Ejercicios por completar:
1. Según la entrevista a Loquillo, ¿en qué año se compró el Renault Caravelle del 64?
2. Duplica el fragmento de la entrevista a Loquillo que va desde "-Es que por" hasta "izquierda estaba ardiendo!", ambos incluidos.

Texto extraído:
En su último libro, Chanel, cocaína y Dom Pérignon, Loquillo se centra en el periodo 85-89 de su vida, cuando Barcelona parecía la capital de un imperio y Loquillo, un conquistador que regresaba triunfante.

-La mirada de Chanel… es serena y adulta. No va a saldar cuentas de juventud.

-No me interesa poner a parir a nadie. Ese tipo de biografías son muy infantiles. Mis libros son casi de aventuras, Los Cinco y los Trogloditas. Además, por aquel entonces éramos todos gallitos metidos en un corral pequeño, a ver quién la tenía más larga y tal. No te lo puedes tomar muy en serio.

-Su libro no es nada épico. La mayoría de situaciones dan risa.

-Es que por mucho que yo fuese de tipo duro, a los 24 no paraba de meter la gamba. Como lo del Renault Caravelle del 64 que me compré en 1986. Mientras yo creía que estaba aparcado en el garaje de uno de los Trogloditas, en Vic (Barcelona), resulta que su padre lo había estado utilizando para transportar sacos de cemento. Más tarde, cuando Sabino y yo nos lanzamos a la carretera, nos extrañó que todos los conductores nos saludaran. Pero no era un saludo: ¡la rueda izquierda estaba ardiendo!

-Me gusta su dicotomía de artista que conserva orgullo de tribu, pero a la vez supo trascenderla a tiempo.

-Siempre he sido pandillero, pero nunca he querido ser miembro de ningún club. Salí rebotado de mi tribu con Los tiempos están cambiando, en 1981. Fui rocker antes que nadie, entonces me fui a Londres y vi que los Clash eran una banda de rock’n’roll. Cuando volví y empecé a decirlo, me convertí en la persona más vilipendiada del mundo del rock (ríe).

-Siempre se ha rodeado de tipos únicos. En Chanel… aparecen una serie de personajes icónicos barceloneses.

Entradas proporcionadas:

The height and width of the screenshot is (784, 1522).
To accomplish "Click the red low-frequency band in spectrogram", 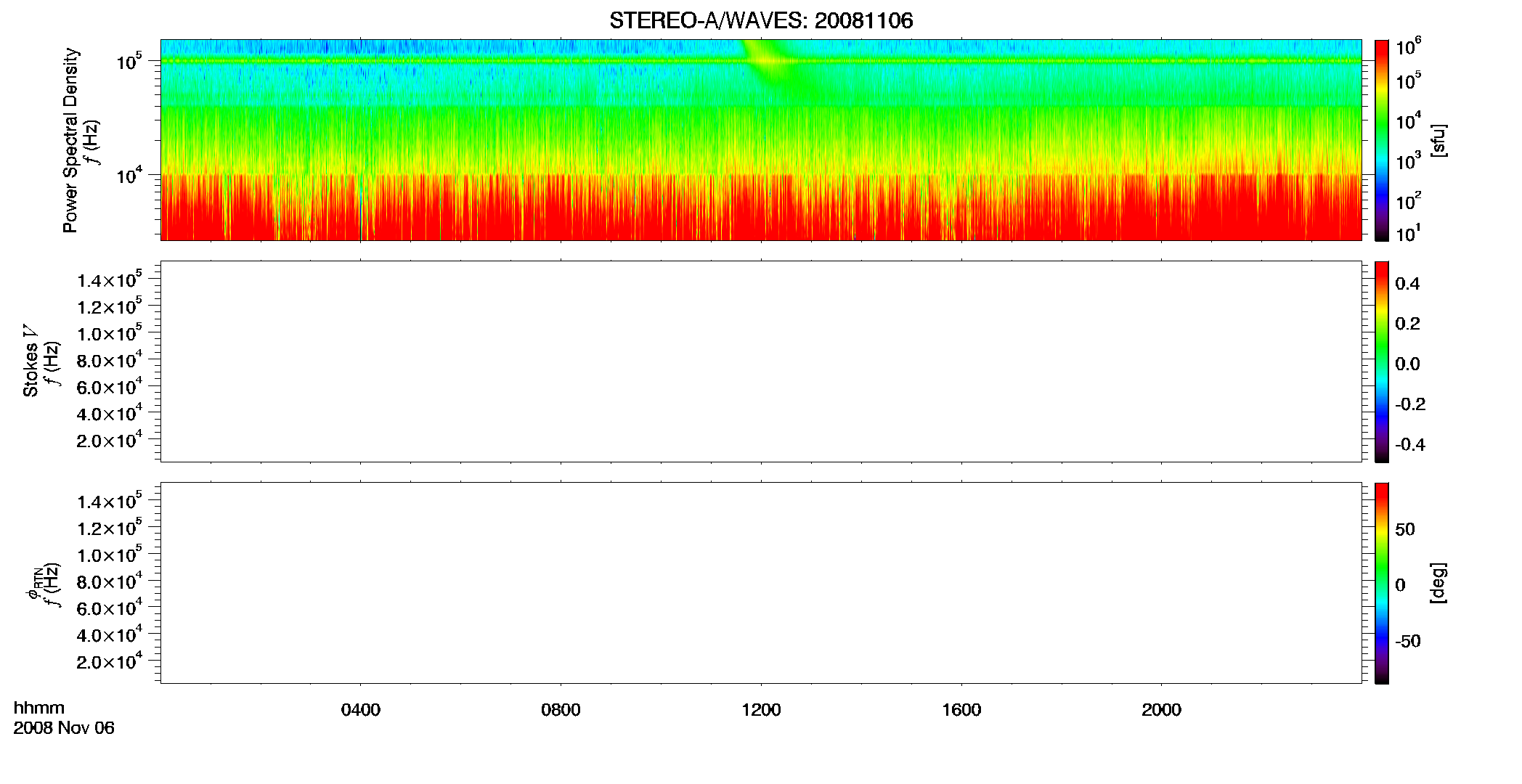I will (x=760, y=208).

==

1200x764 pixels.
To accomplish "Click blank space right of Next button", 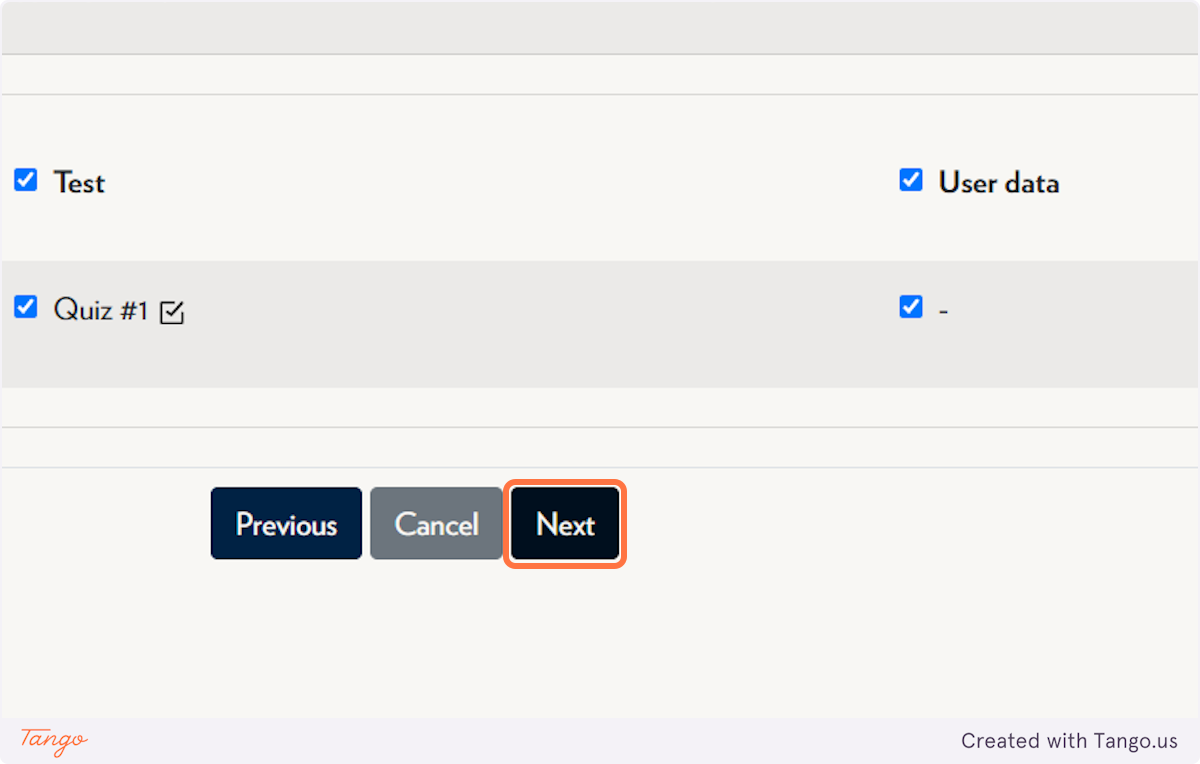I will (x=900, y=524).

Respuestas del ejercicio:
1. En 1986.

2.
-Es que por mucho que yo fuese de tipo duro, a los 24 no paraba de meter la gamba. Como lo del Renault Caravelle del 64 que me compré en 1986. Mientras yo creía que estaba aparcado en el garaje de uno de los Trogloditas, en Vic (Barcelona), resulta que su padre lo había estado utilizando para transportar sacos de cemento. Más tarde, cuando Sabino y yo nos lanzamos a la carretera, nos extrañó que todos los conductores nos saludaran. Pero no era un saludo: ¡la rueda izquierda estaba ardiendo!